Como esperado – e, infelizmente, numa repetição da história – tivemos a decisão da Organização das Nações Unidas (ONU), de intervir na Líbia, declarando a zona de exclusão aérea no país. A mesma ONU silencia ante a invasão do Bahrein por tropas da Arábia Saudita, Estados Unidos e Qatar.

por José Dirceu, em seu blog

Sim, porque ninguém tem dúvidas de que esta invasão se fez, na verdade, com autorização e direção de Washington, ainda que, cinicamente, o Departamento de Estado diga que não sabia previamente, não a coordenou e nem a aconselhou.

Balela, a entrada dos tanques, tropas e de todo o aparato militar que ocupou o Bahrein é uma forma disfarçada – que não engana ninguém – de intervenção norte-americana.

Não se está aqui defendendo o regime do presidente Muamar Kaddhafi, ou esta ou aquela decisão que provocou a guerra civil que se alastrou na Líbia.

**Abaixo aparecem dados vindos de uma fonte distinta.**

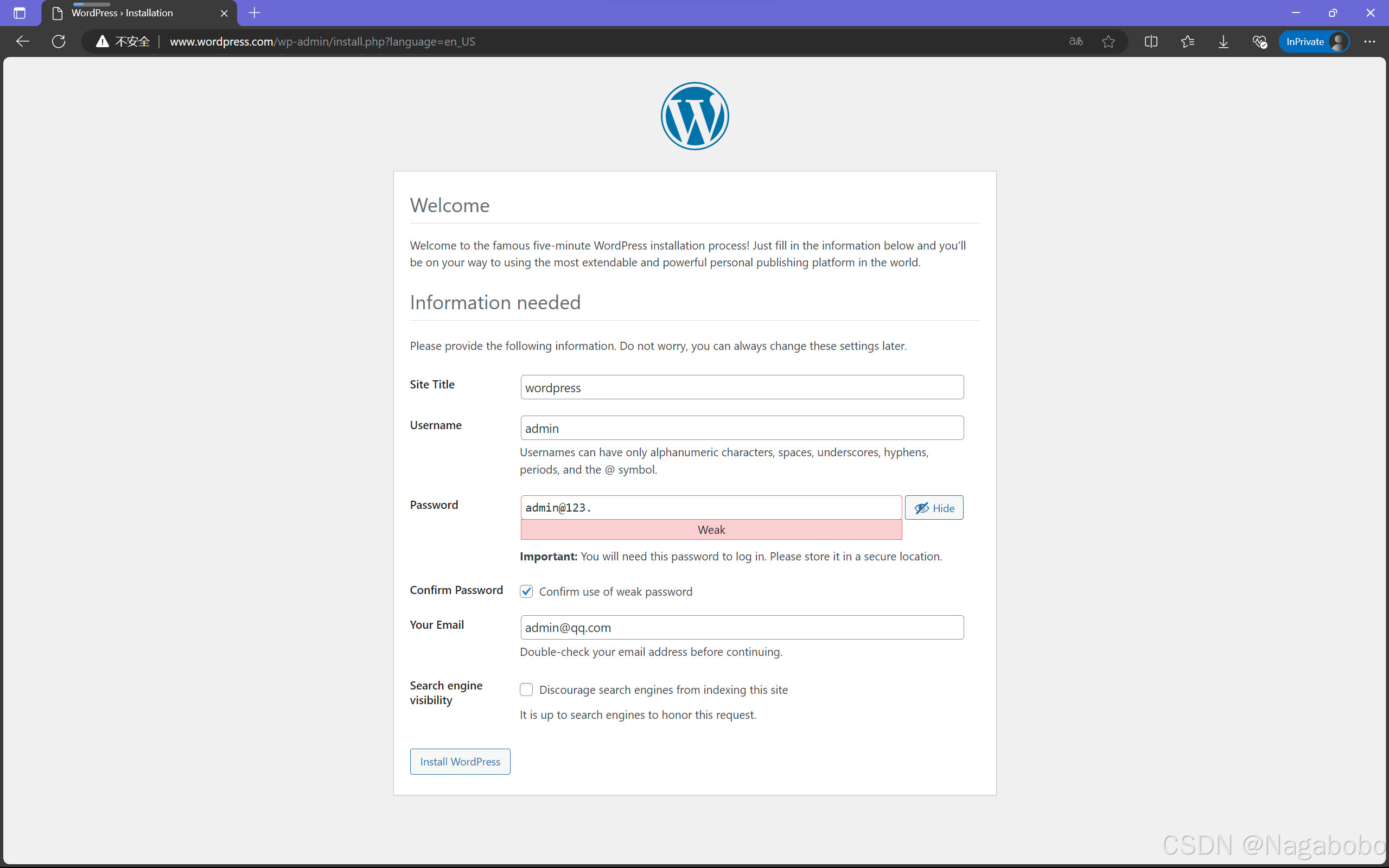The height and width of the screenshot is (868, 1389).
Task: Click the not-secure warning triangle icon
Action: point(102,41)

Mas, o fato é que este grave conflito eclodiu com o apoio aberto e direto, em armas e assessores, das potências ocidentais aos rebeldes.

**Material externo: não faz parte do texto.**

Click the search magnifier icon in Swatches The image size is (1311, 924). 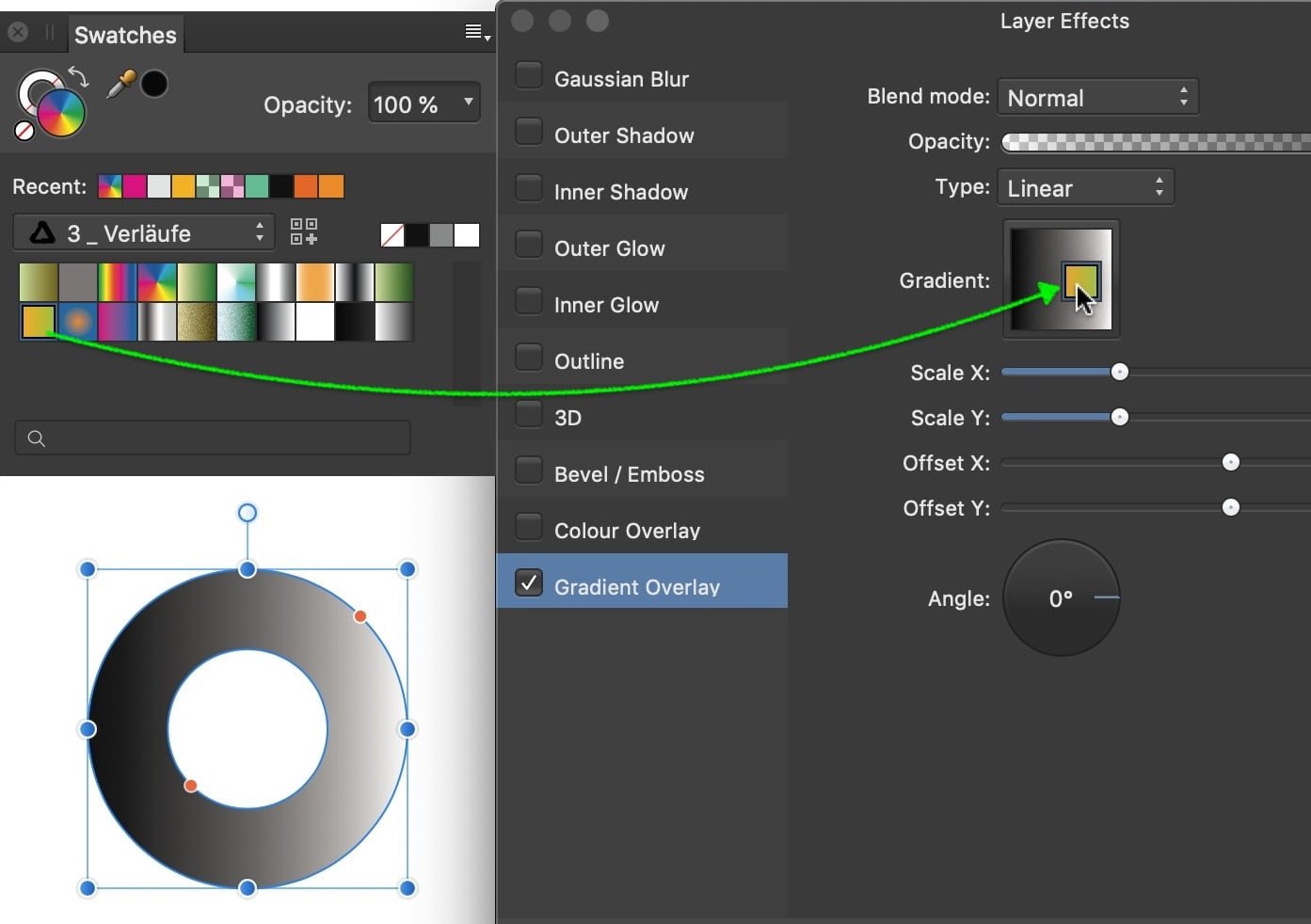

Ajudam oposição líbia e abandonam a do Bahrein

As mesmas potências que, ao mesmo tempo, abandonam à própria sorte, a seu próprio destino, a oposição às ditaduras nos outros países árabes e do Oriente Médio.

No Bahrein, a repressão do regime monárquico sunita – etnia que constitui apenas 30% da população do emirado, enquanto os outros 70% são da etnia xiita – contra a população rebelada, ampliada por esta invasão da Arábia Saudita, EUA e Qatar é, proporcionalmente, tão ou mais violenta do que a desencadeada pela ditadura Kaddhafi na Líbia.

Mas, no Bahrein, a oposição que ocupou ruas e praças só tem um muro de silêncio. Não recebe nem apoio nem declarações formais da ONU ou das potências ocidentais contra a dinastia sunita absolutista, que governa o emirado há dois séculos.

Oportunistas

Pelo contrário, chama a atenção o oportunismo – para uso interno – do presidente da França, Nicolas Sarkozy, no caso líbio. O mandatário francês arvora-se em líder do ataque a Líbia com os olhos nas futuras eleições francesas.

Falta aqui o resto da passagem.